Thursday, May 4, 2017

not understanding the rules

she never found a pattern that she understood a social structure in which she could detect the parameters people didn’t know how to classify her so tagged her an other eventually she embraced it as her secret identity and then she faked it better made believe that the rules made sense for a while but the truth would slip out she was shunned she was snubbed she was fired she was proposed to

Wednesday, February 11, 2015

To Hell and (not quite) Back

dear dear. a night spent mostly awake trapped between misery and horror and occasional sleep filled with nightmares. nightmares were better than the waking as moments of joy were truly lovely before being cut short by social and structural boundaries. overall i felt my soul being sucked out of me. a lonely event now, my third attempt at leaving bed and staying afloat, i'm going to wander the apartment contemplating the beautiful and curious curios and see if i can make contact with the universe. for the day i will be but an observer on planet earth.

Monday, February 2, 2015

In my rearranging I have this bowl empty for the first time in years. I made this in a metal working class years ago. We were only allowed to pound metal for the first two weeks on account of it making too much noise. I had just been unceremoniously dumped by a man I had spent 8 years with. I had rage. I cut a piece of copper in a circle and I heated it and hammered, heated it and hammered. My rage rendered the hammering effortless. My rage fueled the creation of something quite lovely. I don't know what it all means. I think I have to go draw it.

Monday, January 5, 2015

Possibility Transference

Out and about to the upper west side for a meeting. Nothing too formal but enough to require matching socks. 

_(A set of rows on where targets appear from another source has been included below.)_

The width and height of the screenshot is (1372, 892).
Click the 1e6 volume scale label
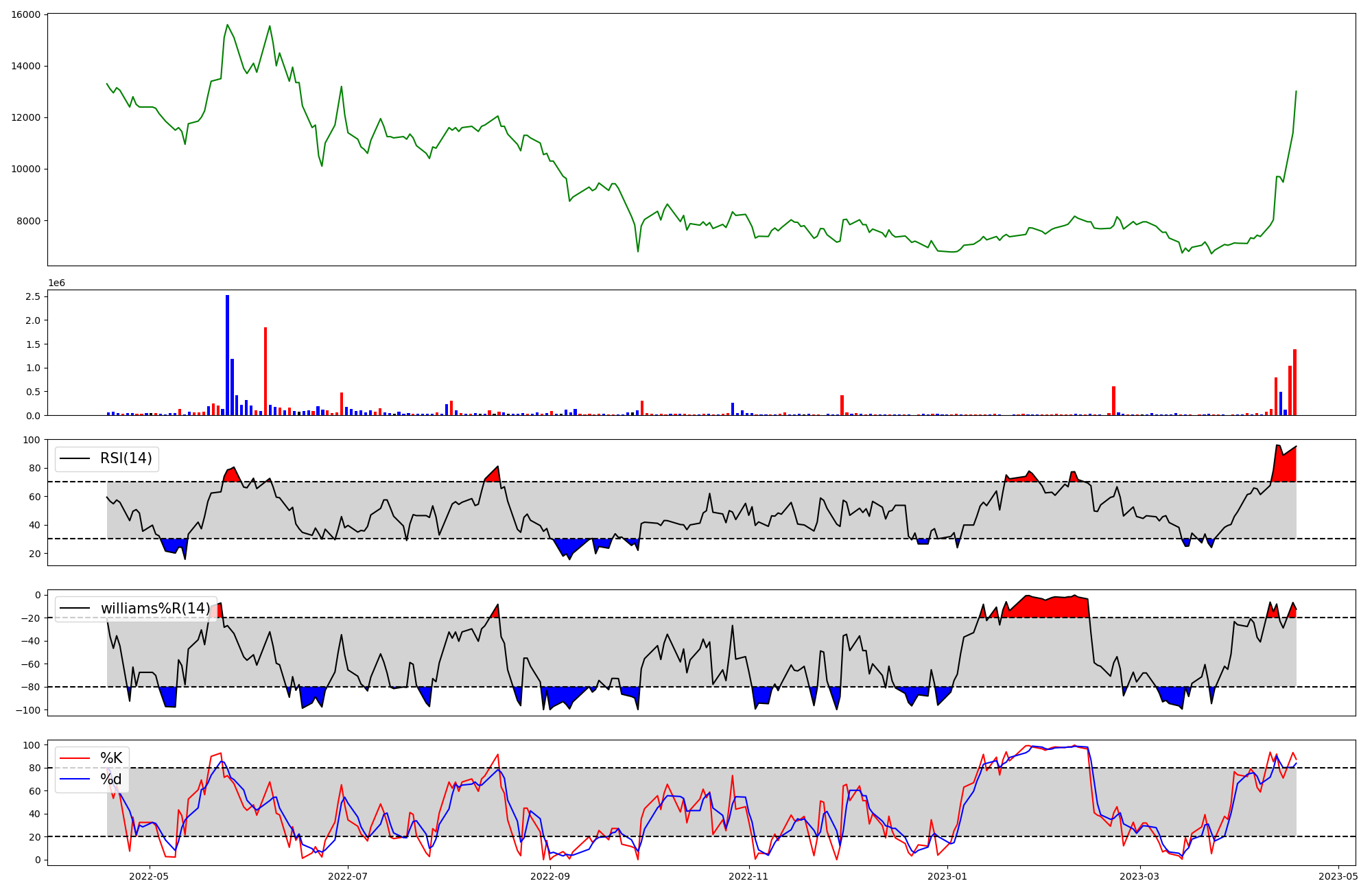click(56, 283)
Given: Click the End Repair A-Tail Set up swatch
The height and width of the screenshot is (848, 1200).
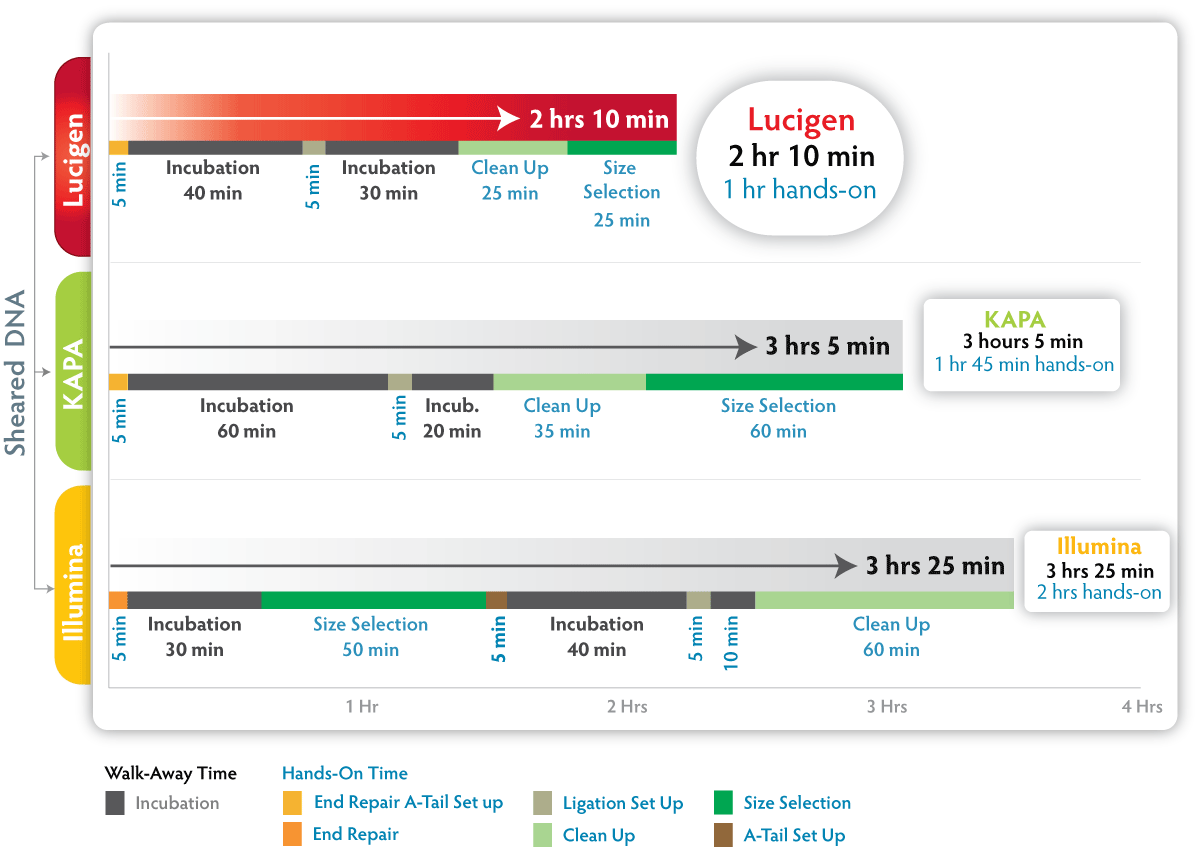Looking at the screenshot, I should coord(292,803).
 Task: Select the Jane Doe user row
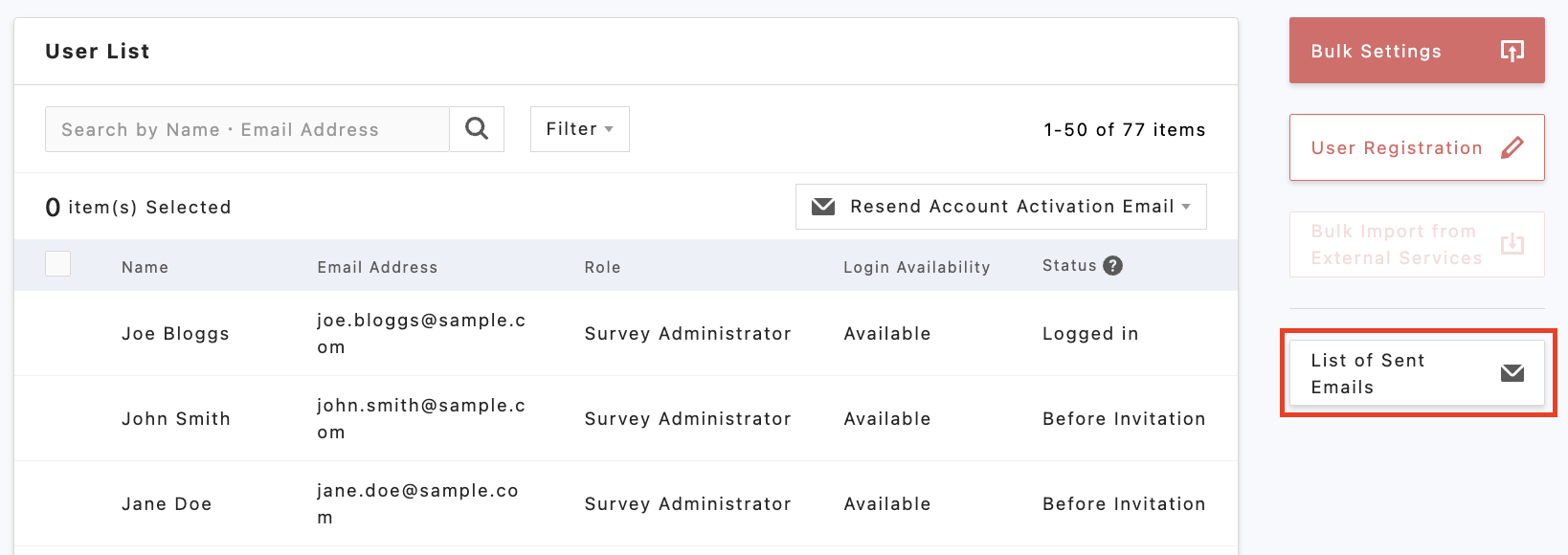coord(167,503)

Because I was nearby I stopped at Zabars to get Sugo Rosa sauce which I can't seem to find anywhere else. Zabars was Zabars, a shopping orgy for food and housewares. Such very useful stuff upstairs. I consciously did not buy most of it but marveled at the possibilities. 

If only the possibilities I see in my own life appeared as varied and interesting and useful. Perhaps I should hire their buyer as a life coach.




Or perhaps concentrate on the messages I leave myself on my own walls.

Saturday, January 3, 2015

enduring the darkness

enduring the darkness

The days don't grow fast enough but at least the season of forced  festivities is at an end. How very sad we need to be told when to celebrate our lives. Seems we should be able to figure that out on our own. Even sadder we don't keep the lights til February-- it's about keeping the darkness at bay.

Almost every day the world comes to an end for me. The digging out is a bother.

Endurance is built of art and compassion.

kept the day of the dead altar up with our pagan tree.
The color and lights, the remembering sweet things about family and friends gone now from the planet.









Sunday, December 28, 2014

remembering how to not concentrate

Just read a blog I started in 2009. I wrote a single post.
It was so sane, smart and insightful--almost serene.

I know I wrote it at a time when my mind was near explosion 24/7. Perhaps I was trying to convince myself but reading now I'm shocked by the polished veneer.

Don't feel sane or smart these days but i am still insightful--not usually concerning anything of a practical nature but i do keep myself entertained with it. 

At 63 I "get" the universe more than the planet or my local life. There are some practical matters I have to deal with locally. I am a bit whacko and should have all printed paperwork taken away from me.Trying to turn over that to my daughter--bit by bit. But she is sane and doesn't want it.

Gave my mind a wandering vacation in the form of doing a jigsaw puzzle over several days. I want to understand more about not concentrating.

Been sleeping too late and having lousy late morning dreams. The dark days are pounding me.